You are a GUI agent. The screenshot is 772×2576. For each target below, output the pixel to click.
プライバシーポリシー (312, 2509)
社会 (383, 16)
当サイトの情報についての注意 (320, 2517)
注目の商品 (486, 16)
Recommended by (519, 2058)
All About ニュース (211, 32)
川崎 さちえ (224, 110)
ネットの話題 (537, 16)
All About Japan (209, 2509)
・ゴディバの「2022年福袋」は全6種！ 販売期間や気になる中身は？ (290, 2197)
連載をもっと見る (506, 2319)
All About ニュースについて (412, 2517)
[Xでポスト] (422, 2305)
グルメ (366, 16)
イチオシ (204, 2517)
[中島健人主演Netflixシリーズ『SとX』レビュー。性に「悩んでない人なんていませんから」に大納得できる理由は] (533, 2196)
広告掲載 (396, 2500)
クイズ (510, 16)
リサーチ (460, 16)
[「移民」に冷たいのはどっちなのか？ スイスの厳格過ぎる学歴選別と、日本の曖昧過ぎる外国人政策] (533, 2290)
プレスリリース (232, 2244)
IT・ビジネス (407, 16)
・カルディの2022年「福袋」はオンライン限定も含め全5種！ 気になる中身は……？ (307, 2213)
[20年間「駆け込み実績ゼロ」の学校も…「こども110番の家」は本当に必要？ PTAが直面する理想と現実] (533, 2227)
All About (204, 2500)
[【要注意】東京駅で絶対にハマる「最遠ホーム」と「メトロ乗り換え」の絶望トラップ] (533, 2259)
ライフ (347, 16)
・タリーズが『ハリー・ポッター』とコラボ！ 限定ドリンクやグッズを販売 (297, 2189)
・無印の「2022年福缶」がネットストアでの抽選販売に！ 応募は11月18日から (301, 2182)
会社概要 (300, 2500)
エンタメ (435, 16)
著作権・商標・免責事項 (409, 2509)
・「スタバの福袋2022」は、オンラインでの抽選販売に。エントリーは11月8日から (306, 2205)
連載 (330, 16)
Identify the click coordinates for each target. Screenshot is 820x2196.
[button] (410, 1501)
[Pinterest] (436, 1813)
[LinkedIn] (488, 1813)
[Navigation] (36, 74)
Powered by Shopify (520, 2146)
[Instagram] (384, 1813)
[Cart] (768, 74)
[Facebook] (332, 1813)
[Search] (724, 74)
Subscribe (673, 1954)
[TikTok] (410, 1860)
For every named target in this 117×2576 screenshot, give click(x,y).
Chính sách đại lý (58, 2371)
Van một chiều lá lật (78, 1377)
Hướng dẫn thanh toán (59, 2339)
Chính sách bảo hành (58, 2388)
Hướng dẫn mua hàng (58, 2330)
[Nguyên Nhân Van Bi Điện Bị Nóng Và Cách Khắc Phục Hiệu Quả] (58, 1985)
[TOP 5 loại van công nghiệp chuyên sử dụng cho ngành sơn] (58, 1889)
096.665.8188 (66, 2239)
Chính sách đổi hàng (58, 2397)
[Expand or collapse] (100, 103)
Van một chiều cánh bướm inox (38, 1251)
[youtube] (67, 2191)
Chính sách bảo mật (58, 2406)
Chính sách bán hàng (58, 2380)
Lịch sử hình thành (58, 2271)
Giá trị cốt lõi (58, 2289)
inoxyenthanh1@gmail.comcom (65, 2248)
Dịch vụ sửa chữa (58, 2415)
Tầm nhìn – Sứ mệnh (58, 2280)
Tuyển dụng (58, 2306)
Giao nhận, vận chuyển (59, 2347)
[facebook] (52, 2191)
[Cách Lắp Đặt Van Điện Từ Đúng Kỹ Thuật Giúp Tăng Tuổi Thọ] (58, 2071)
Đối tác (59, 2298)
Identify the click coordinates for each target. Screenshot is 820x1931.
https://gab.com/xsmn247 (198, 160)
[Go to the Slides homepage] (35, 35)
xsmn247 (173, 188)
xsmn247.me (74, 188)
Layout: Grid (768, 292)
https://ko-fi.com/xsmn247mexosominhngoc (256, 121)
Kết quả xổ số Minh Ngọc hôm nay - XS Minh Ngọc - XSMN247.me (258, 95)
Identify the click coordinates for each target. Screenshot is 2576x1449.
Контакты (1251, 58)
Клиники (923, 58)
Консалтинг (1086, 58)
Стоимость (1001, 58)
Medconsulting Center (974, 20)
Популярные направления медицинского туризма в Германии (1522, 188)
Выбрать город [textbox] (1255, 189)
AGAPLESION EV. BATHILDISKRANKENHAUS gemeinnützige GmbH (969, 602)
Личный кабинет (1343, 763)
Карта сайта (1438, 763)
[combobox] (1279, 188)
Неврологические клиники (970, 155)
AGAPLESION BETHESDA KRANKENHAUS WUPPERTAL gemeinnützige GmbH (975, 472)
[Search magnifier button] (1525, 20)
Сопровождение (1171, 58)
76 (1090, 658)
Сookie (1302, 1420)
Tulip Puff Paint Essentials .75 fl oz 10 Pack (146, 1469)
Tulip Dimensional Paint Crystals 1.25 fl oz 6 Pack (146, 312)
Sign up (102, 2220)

=-=-=-=-=

- [Prompt]:
From the records above, count how many lines hold the string "Chính", then give only that number.

- [Solution to the exercise]:
5